All About MSMEs in Cuba: Liberated But Controlled

It is the government, not the market, that determines which MSMEs will prosper and which will disappear or survive on a very low productive scale.

La Habana
Ilustration.
Ilustration. Diario de Cuba

According to international statistics, 80% of companies go bankrupt in their first three years of operation, and only one in ten operate for more than a decade... The competition is fierce.

In Cuba, the figures will not reach these extremes, as, although for the moment the existence of small and medium private companies is allowed, there is no free competition on the island, and it is and will be the government, not the market, that chooses which MSMEs will prosper and which will disappear or survive on a very low productive scale.

Although 6,000 of these private ventures (mostly tiny and insignificant reconversions by the self-employed) have already been approved, the fact that such approval requires a political decision-making body, and is not completely open to those who meet the same basic standards for all, means that it is the Government's interests that determine the issuance of permits to form companies.

This power reserved by the Government is a first filter to decide the number, size and location of companies according to what behooves it, ignoring the preferences of the people, as consumers.

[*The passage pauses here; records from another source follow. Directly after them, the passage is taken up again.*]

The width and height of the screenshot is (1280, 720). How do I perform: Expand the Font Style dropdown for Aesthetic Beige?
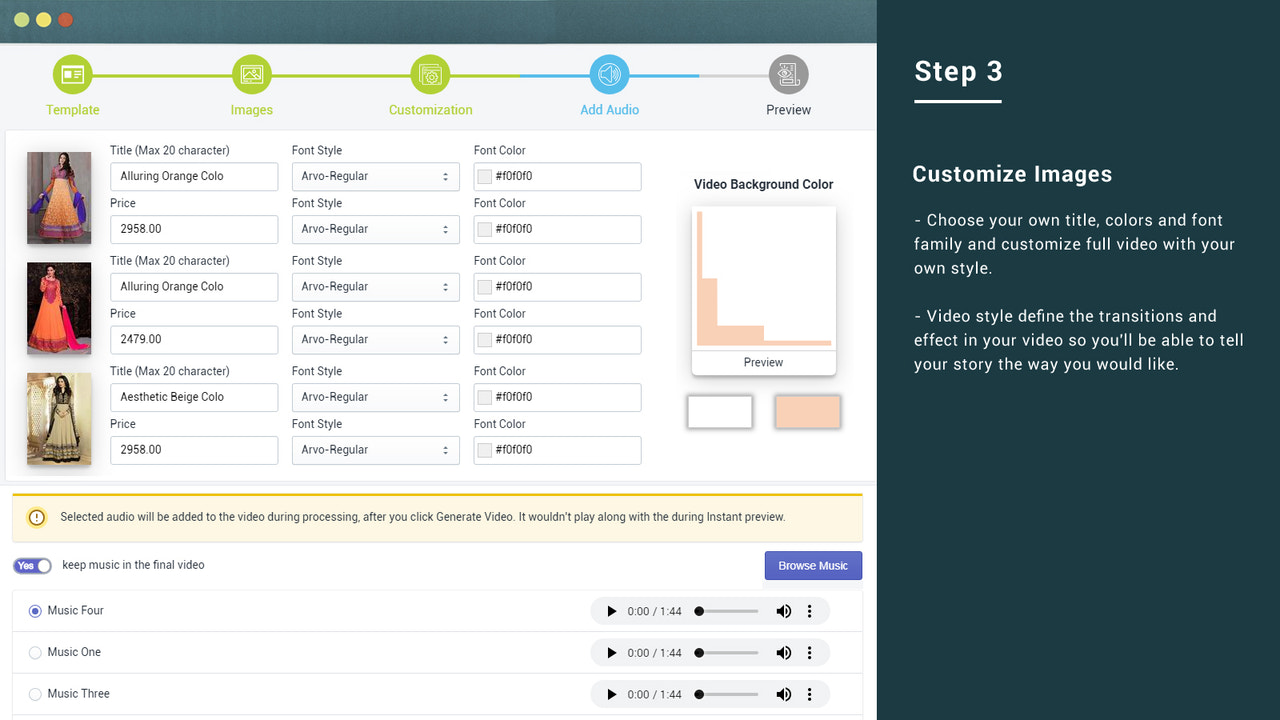click(375, 397)
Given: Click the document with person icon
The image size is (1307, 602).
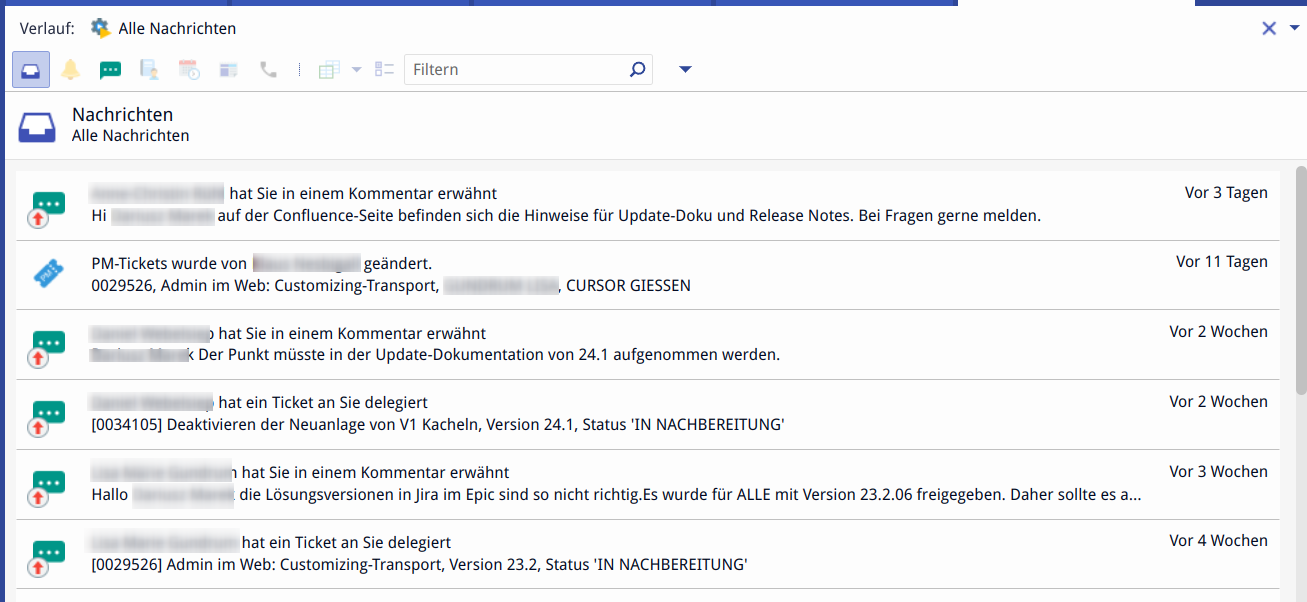Looking at the screenshot, I should tap(149, 70).
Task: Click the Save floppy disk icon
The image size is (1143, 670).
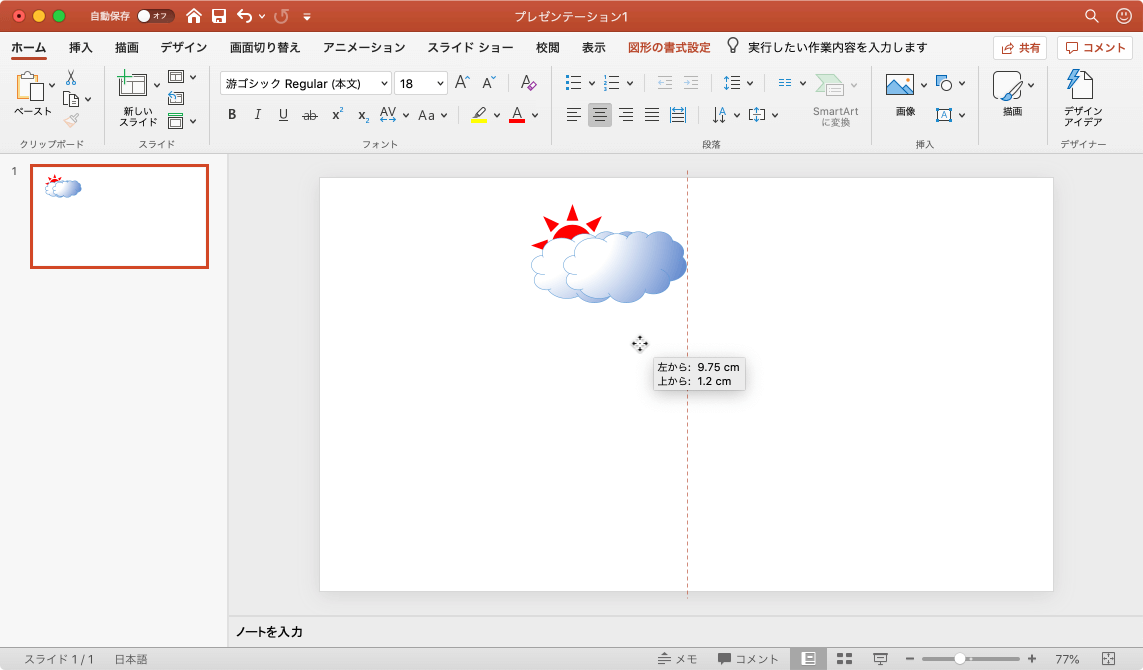Action: click(x=219, y=16)
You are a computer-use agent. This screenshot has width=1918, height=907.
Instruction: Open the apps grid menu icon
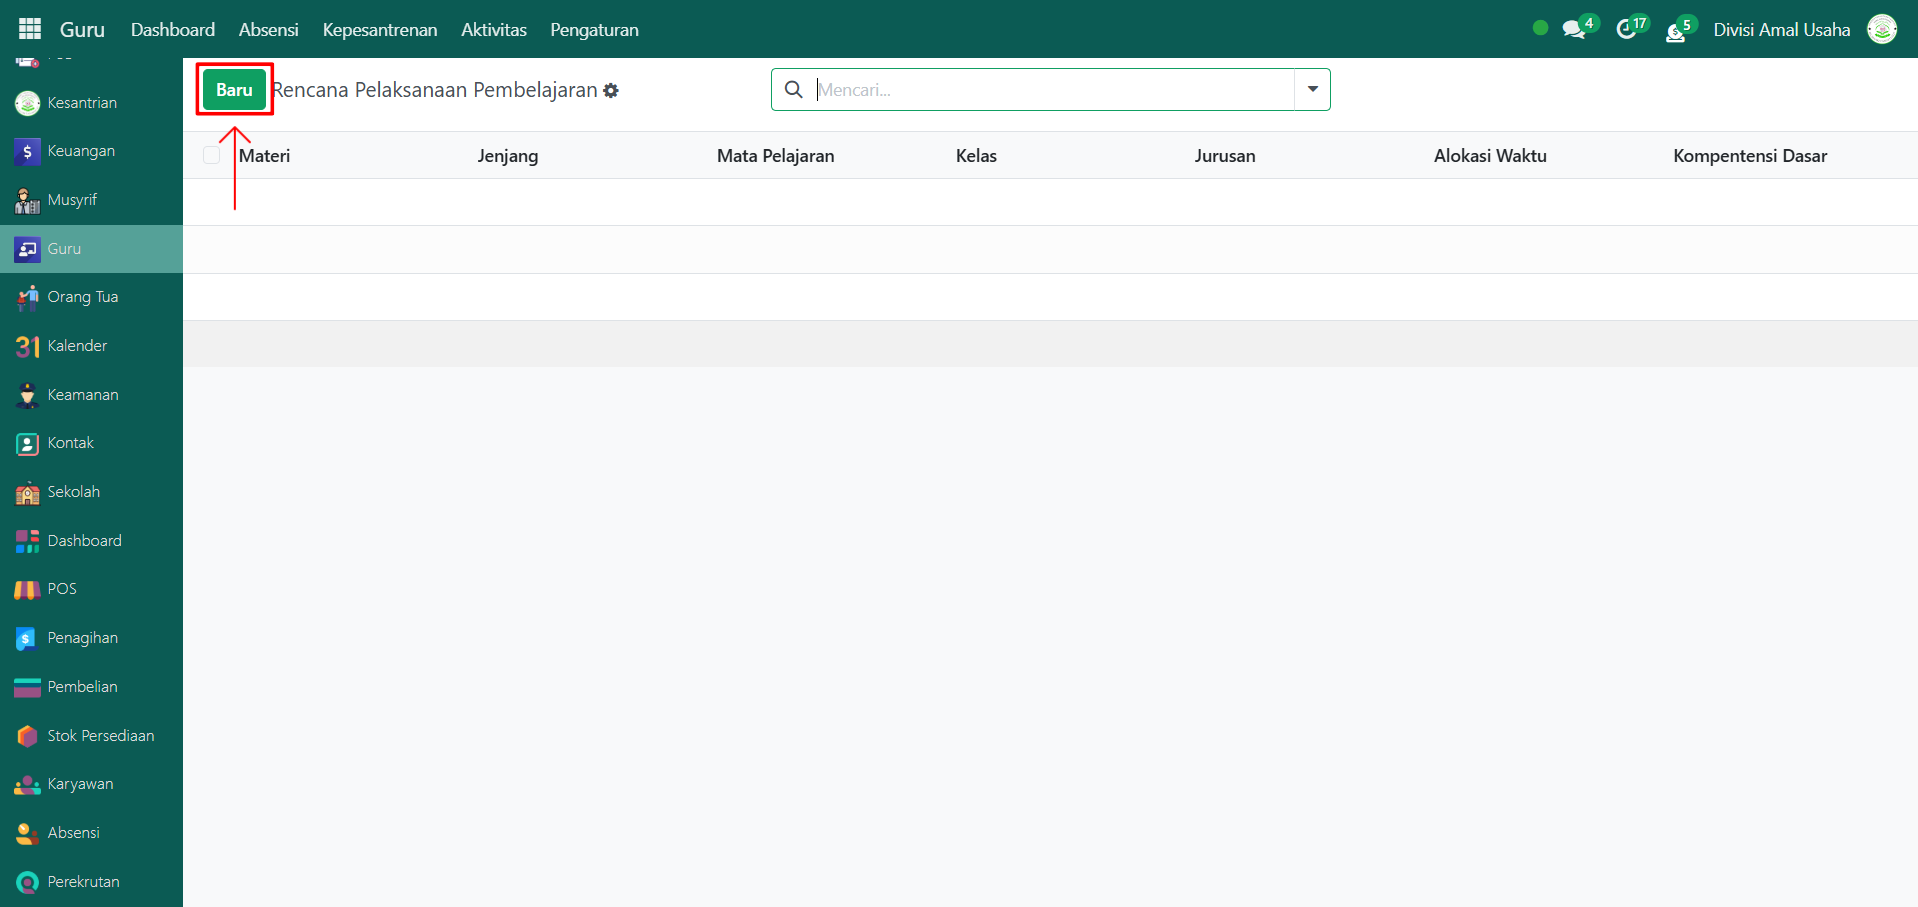[x=30, y=29]
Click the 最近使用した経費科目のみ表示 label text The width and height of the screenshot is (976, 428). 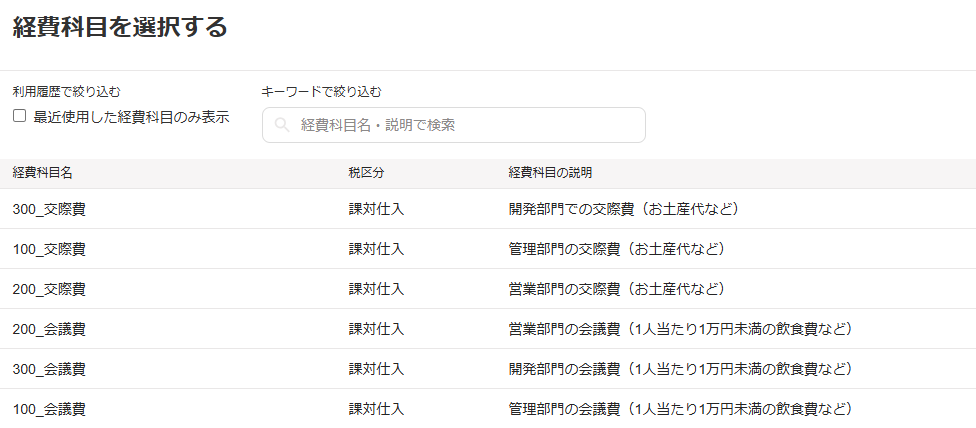click(x=131, y=116)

And, although this mechanism of selectivity has not yet been fully realized, and almost all the MSMEs proposed are being approved (because there are still too few for there to be competition between them), this is a formula bound to promote small and large private monopolies, with their consequent unproductivity, high prices, scant innovation, and low wages... a burden for the national economy. In addition, other mechanisms to regulate competition in accordance with the State's interests are already in place.

In a tiny market with as little purchasing power as Cuba's, foreign trade is vital for companies, but Castroism has declared that its monopoly on that trade is a must, forcing emerging MSMEs to use state intermediaries, which not only takes time, and is an impediment to creating commercial links with foreign companies, but also an unnecessary expense and a very likely source of corruption. Does the government actually want Cuban private companies to be corrupt, so that they always have something to legally hang over them?

Surprisingly —although Raúl Castro identified it as the Castroist model's red line— this state monopoly is no longer so absolute. Some private companies with a lot of "luck" have obtained permission to trade directly with the outside, an overwhelming advantage compared to those that lack this prerogative.

Partly because of the state's cornering of international trade, MSMEs import, according to official figures, almost 10 times more than they export, so obtaining foreign currency is a luxury that ought to be reserved for those that best serve society, and therefore, obtain more profits and can buy more foreign currency on the exchange market. But this is not the case, as the government invented a "secondary currency allocation scheme" to provide cheap dollars to some privileged companies, constituting yet another arbitrary advantage that corrupts its attempt to emulate a free market.

Free competition in a fair market is not a capitalist whim or an ideological defect, but rather the only economic mechanism so that customers —that is, the people— have the capacity, through demand, to allocate scarce resources to the companies of their choice, which will be those that best serve them.

Not allowing free competition can only be part of an attempt to ensure that in the "race" those MSMEs linked to those in power win, thanks to exclusive and ad hoc advantages, or because directly or indirectly they economically benefit someone "important."

No free competition as a mechanism for the allocation of resources is a sure recipe for slow development and impoverishment, which will exacerbate Cuba's increasingly noticeable social differences, which are particularly unfair because they are the result of political arbitrariness and not legitimate business success. But, first of all, this is a further demonstration of the extent to which, even though there seems to be change in Cuba, the most important thing remains the same: the Government has power, and its priority is to maintain it, not to improve the lives of the people.